Letter to the Editor
- Guest Author
- Dec 16, 2025
- 2 min read

To the Editor:
#1. 2026 will be another tough year for residents and businesses. It started last spring when valuation notices went out. If you had Commercial/Business property you probably saw a very large increase in your valuations. Or if you had land that was previously classified as AG Homestead and changed to Residential Homestead, the tax on your land doubled from .5 to 1.0. Or in the city of Sebeka, because of sales, your valuation increased 30% in one year. THERE MAY BE other examples, but even if there was no levy increase from the County, School, and City/TS, your share of these county and school taxes would have increased dramatically. The time to check and question changes is in the spring, every year. Request your field card and see what changed. The valuations determine your share of County, School, and City/Township levies.

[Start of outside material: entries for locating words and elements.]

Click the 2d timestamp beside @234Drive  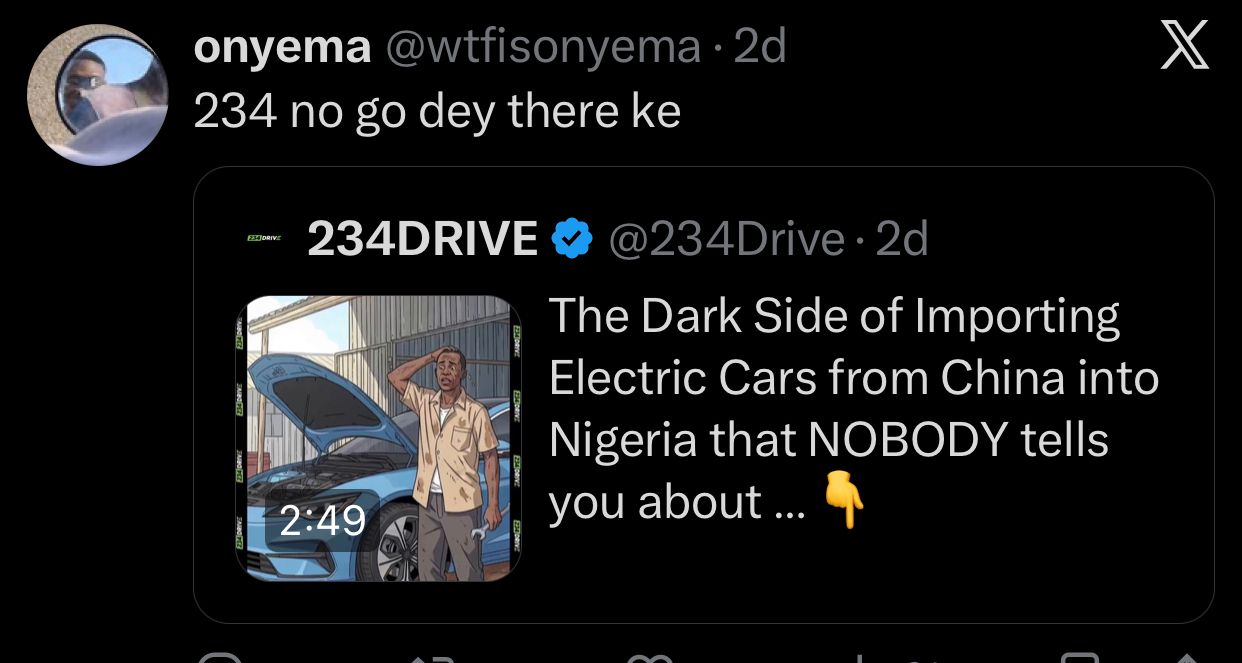click(902, 239)
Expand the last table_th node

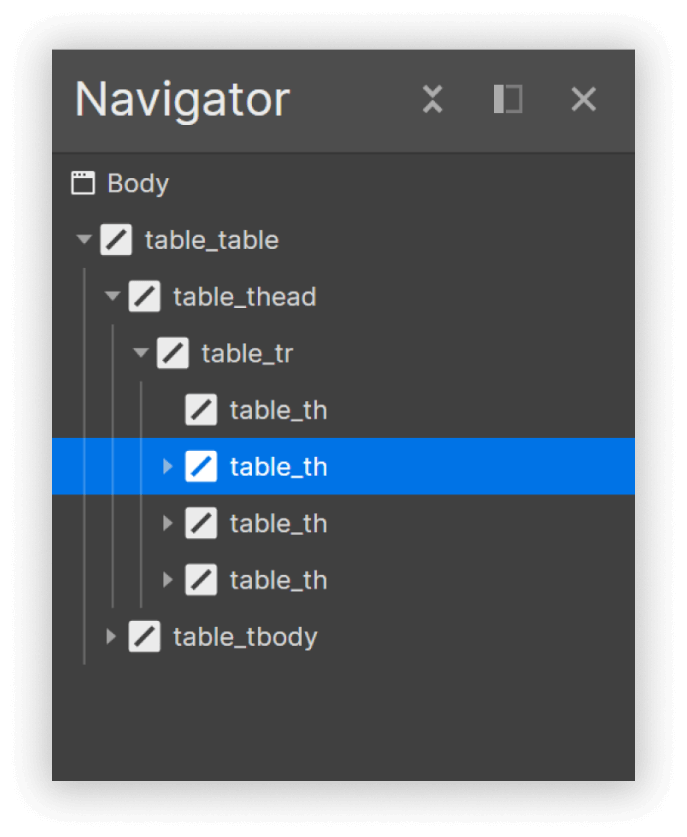(167, 580)
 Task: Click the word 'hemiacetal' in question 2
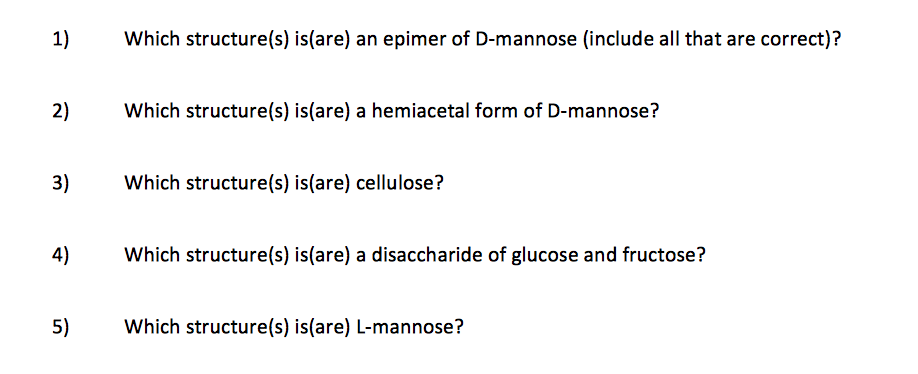[x=416, y=110]
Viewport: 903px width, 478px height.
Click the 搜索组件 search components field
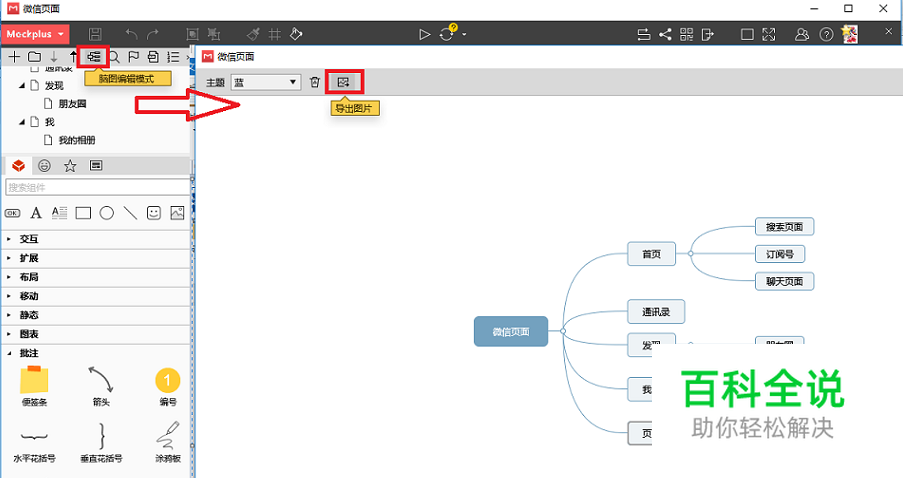[96, 187]
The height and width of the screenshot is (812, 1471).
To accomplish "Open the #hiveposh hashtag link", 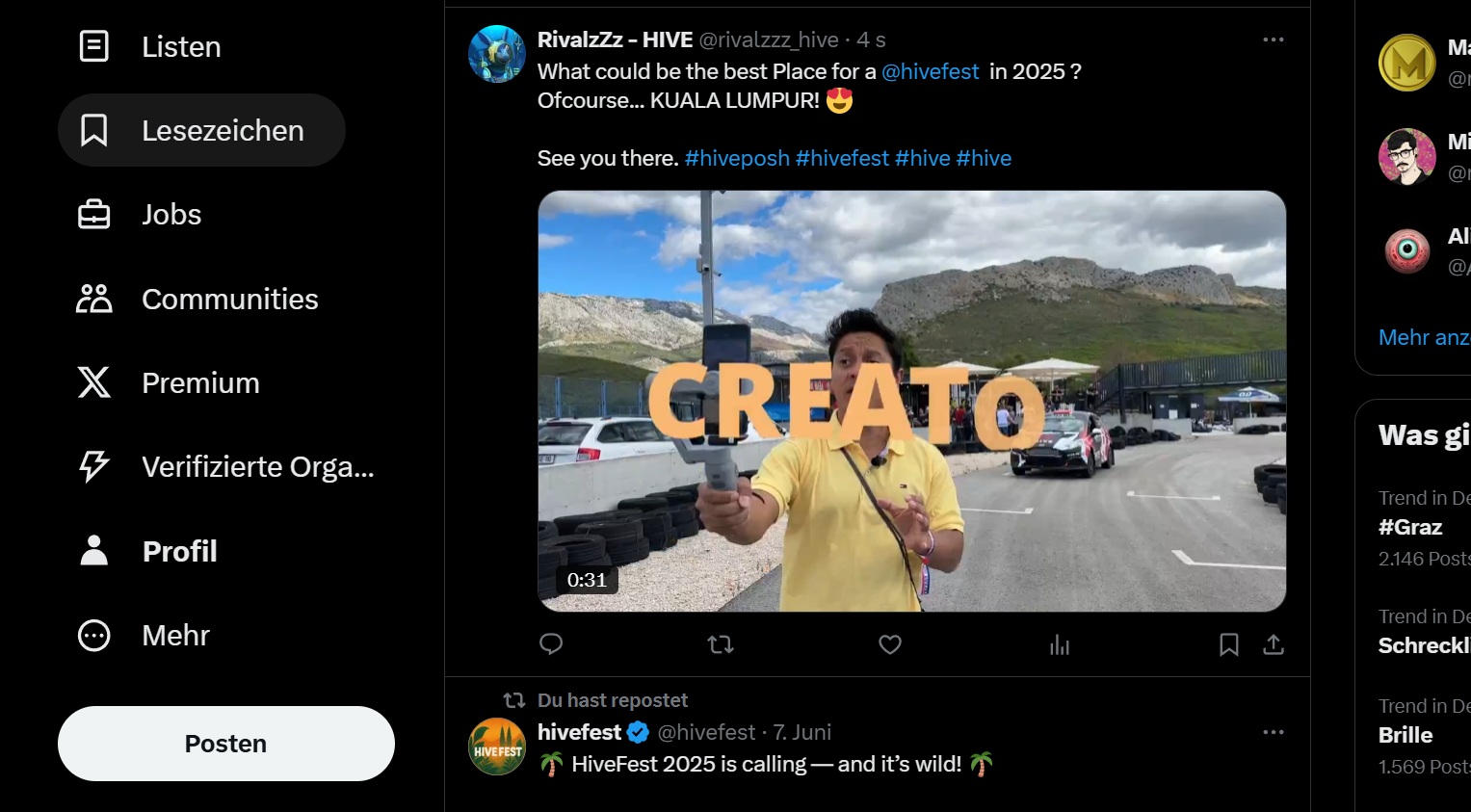I will (737, 158).
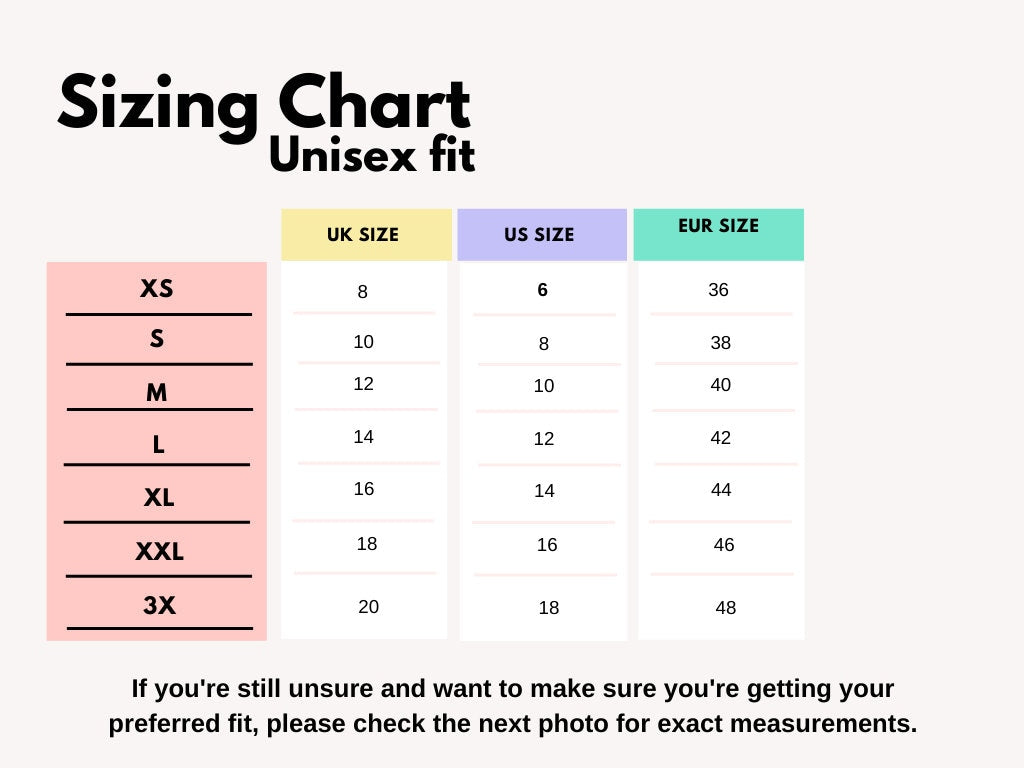This screenshot has width=1024, height=768.
Task: Click the exact measurements note text
Action: click(x=512, y=706)
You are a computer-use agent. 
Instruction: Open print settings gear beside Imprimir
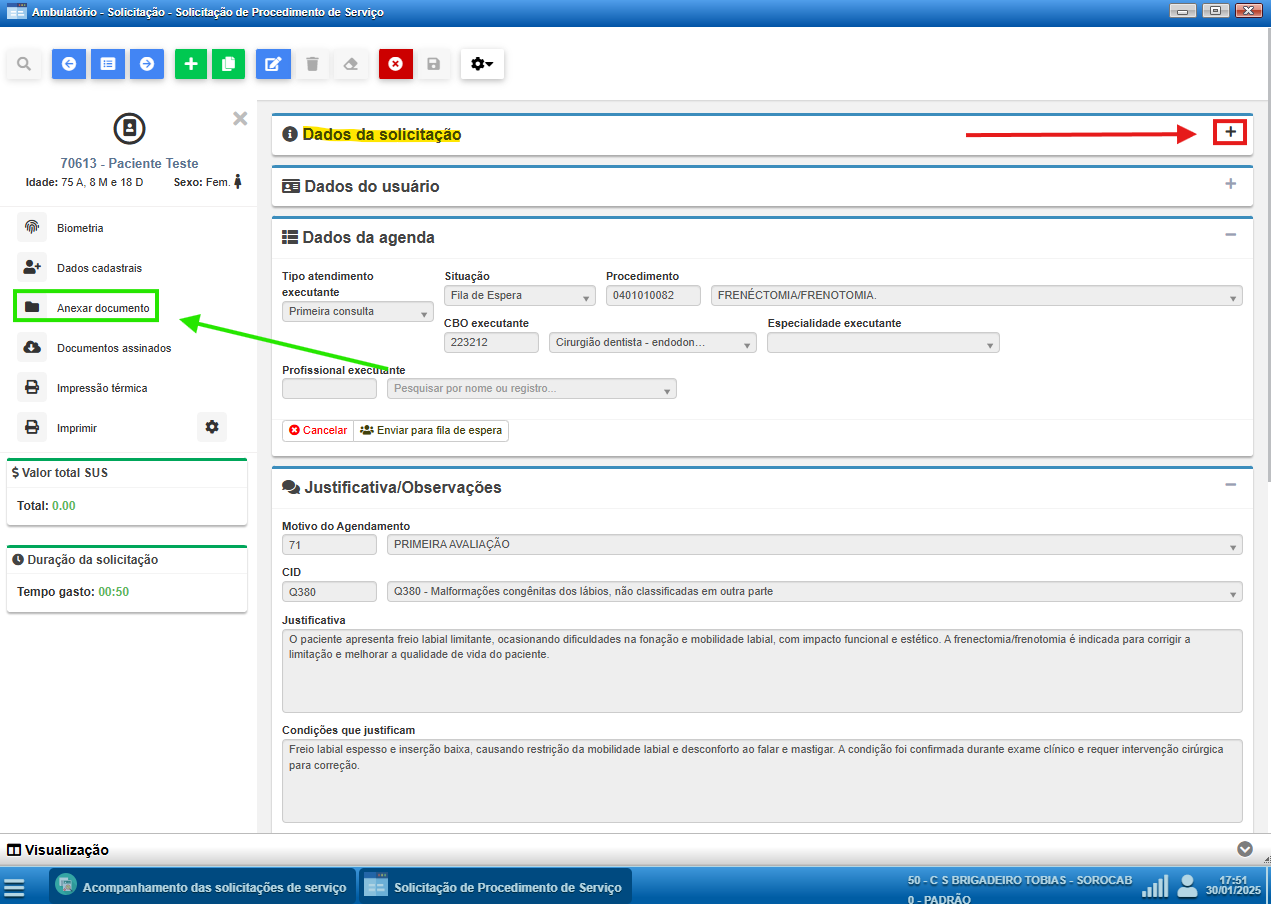[211, 427]
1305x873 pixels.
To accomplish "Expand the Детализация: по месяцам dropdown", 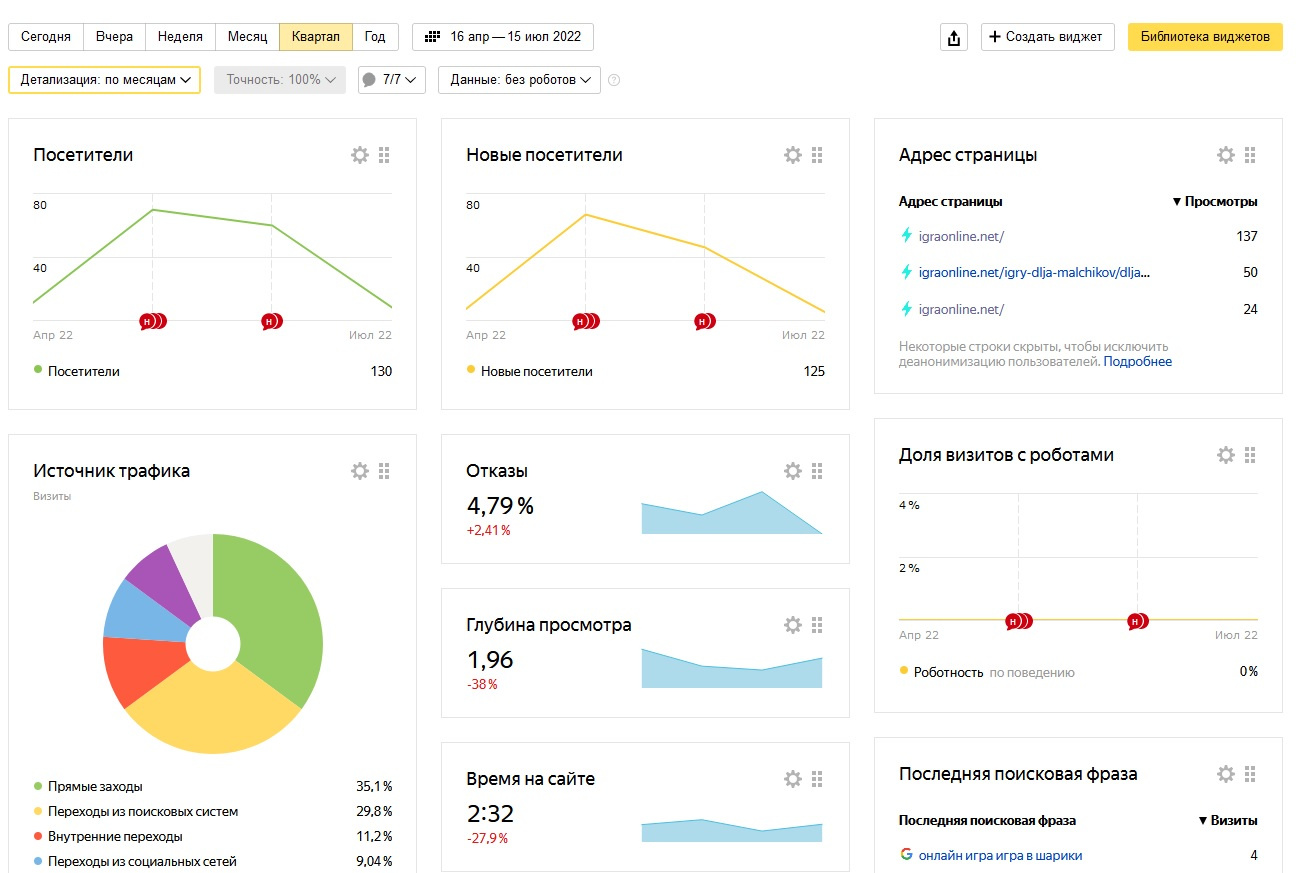I will point(104,80).
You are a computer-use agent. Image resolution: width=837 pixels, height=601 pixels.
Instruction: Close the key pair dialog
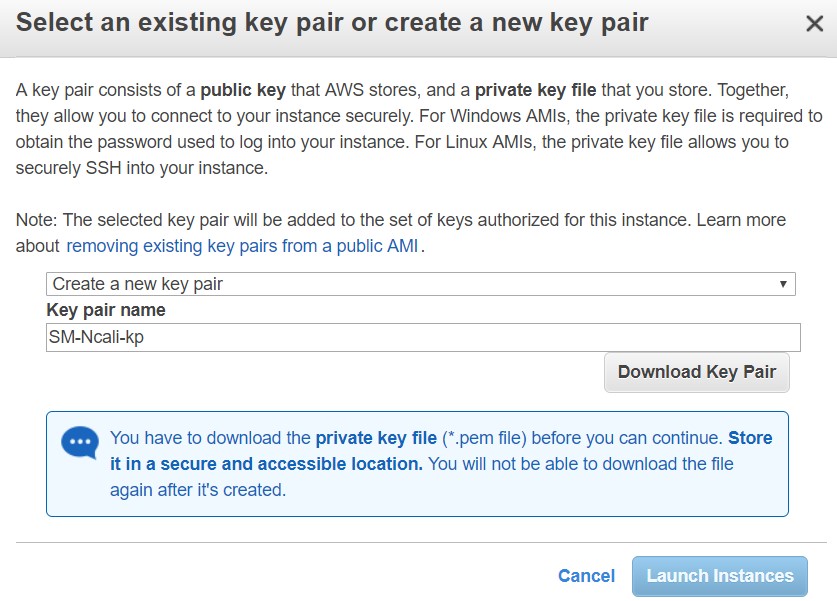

#2. The second thing that changed is in St. Paul in the 2024 and 2025 legislature sessions the state wasted a 18B surplus, added 6B in new taxes and are now running at a day to day deficit. First, they pushed things that had been paid by income taxes to Real Estate taxes. And they are STILL MANDATED. Along with that they passed a lot of new programs that are not needed nor wanted by most taxpayers. These increased the county levy by hundreds of thousands. The last thing we need are more state programs that come with requirements and rules, whether it comes with some funding or not.
And then there is #3, the County, State, and School levies, which are affected by #1 and #2. Levies are dollar amounts based on your share. There are things we can control and I think we need to cut the things we can control. That will be painful whatever the cuts happen to be. There were some cuts from the preliminary (17%) to the final budget (9 or 10%), but not enough to help our taxpayers. Instead the board will probably spend from reserves. That may be good or bad, but it’s kicking the can down the road. There will be too few actual cuts and that $200,000 PLUS is still in next year’s levy. $200 K + another round of wage and benefit increases + a state that is overdrawn = a 10% levy increase to start in 2027 taxes.
Along with other legitimate increases means things will get worse.